Changing Your Behavior To Stop Repeating the Same Old Mistakes
“Those who do not remember the past are condemned to repeat it.” – George Santayana Thanks for the tip, George. Does that mean if we remember our mistakes, we won’t repeat them? That would be a relief for us all, right? We’d simply keep in mind what we have done wrong in the past, then we can avoid doing those things in the future. Unfortunately, it doesn’t work that way.
The M.I.S.T.A.K.E. Method
While Mr. Santayana makes a good point, we must take a few more steps to keep ourselves from repeating mistakes. Whether our foul-ups were concerned with addiction, binging and purging, dating choices, overspending or gambling, we can use the following M.I.S.T.A.K.E. method to avoid revisiting the blunders of our past.
Make a List
Identify what behaviors you want to change. If there are things you did in 2015 you don’t want to do again in 2016, write them down. To move forward with a plan that will avoid repeating mistakes, you must know what it is you are wanting to avoid. Don’t sugar coat it or shun the embarrassing moments. This list is for your eyes only, so be honest with yourself.
This step helps you heed Santayana’s warning. Look at what led you to your mistakes. Learn from your past. Was it the company you kept that encouraged poor decisions? Do you see a pattern to your purchases that lead to overspending? Are there habits you could change to sidestep these triggers?
Once you have identified some triggers, make changes. Often, we simply need to change our routines to avoid repeating mistakes. For example, if we identify overeating and weight gain as mistakes of 2015, we may also identify binge-watching our favorite show as a trigger. In this case, we can limit our viewing or its frequency. We can change our routine of binge-watching to three times per month instead of three times per week.
Trade Old Behavior For New
If we want to switch our routine, we must truly switch it, meaning remove the old and insert the new. It’s not enough to simply resolve to stop a behavior. We must replace it with something else. Replace snacking with crocheting. Hang out at the health club instead of the bar. Call a different friend when you need support. Take up a new hobby that replaces TV. If we don’t fill the void, we’ll circle back to the behavior that leads to mistakes.
Go for improvement, not perfection. Yes, are you trying to set new standards. No, this does not mean you have to hit your mark 100 percent of the time.
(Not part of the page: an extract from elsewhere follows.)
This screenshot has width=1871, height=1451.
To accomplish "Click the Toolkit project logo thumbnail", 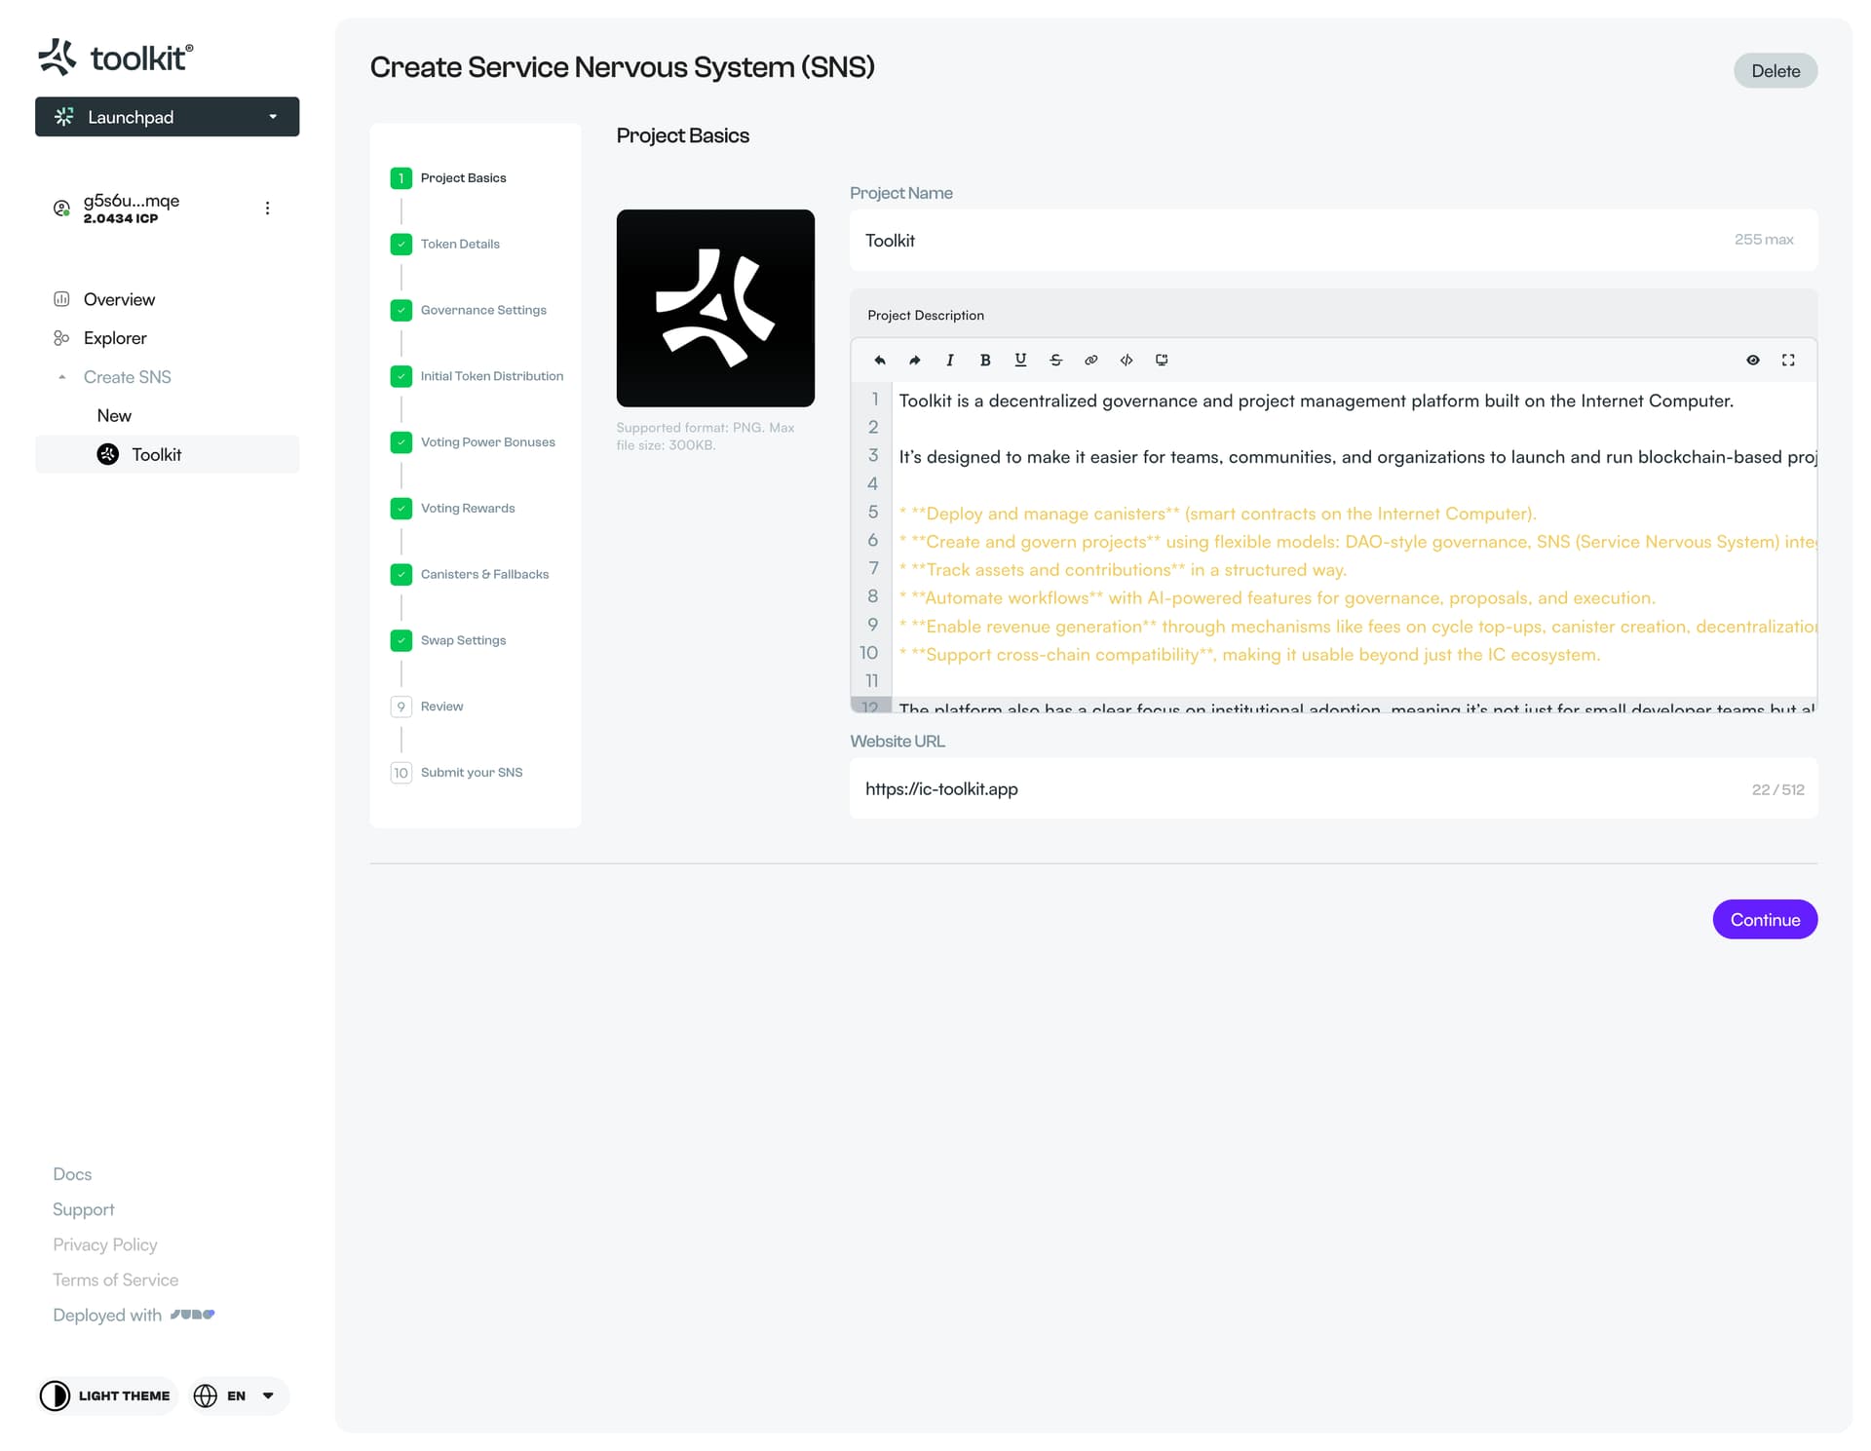I will tap(715, 308).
It’s not realistic to expect perfection. Know as you begin to make changes that you will still make the occasional mistake. That’s ok. You may be working on being a better person, but you’re still human.
As you work on behavior change (and its imperfect process,) focus on your strengths. Hone in on these instead of your weaknesses. When our concentration is on our faults, we are less likely to succeed. We see more mistakes we could make, drift toward fear of failure, or doubt that we can accomplish what we set out to do. Instead, direct your attention and efforts toward your talents, skills and positive attributes. Use these to make the changes you desire.
This goes hand in hand with focusing on your strengths. Often, when faced with a challenging task, our fear of failure or rejection causes us to sabotage the task. We procrastinate because we fear we won’t be able to do it once we start. We run away from a difficult situation in fear of damaging a relationship. We end up failing before we start because we fail to start. Or, we give up before finishing, telling ourselves we are better off wallowing in our old behavior because it’s familiar. This cycle must end.
These steps aren’t always easy. In fact, they are often quite difficult. But, if we want this year to look different than the last, we have to make some serious adjustments. As we get further into 2016, following the M.I.S.T.A.K.E. method will help us change our patterns and avoid old mistakes.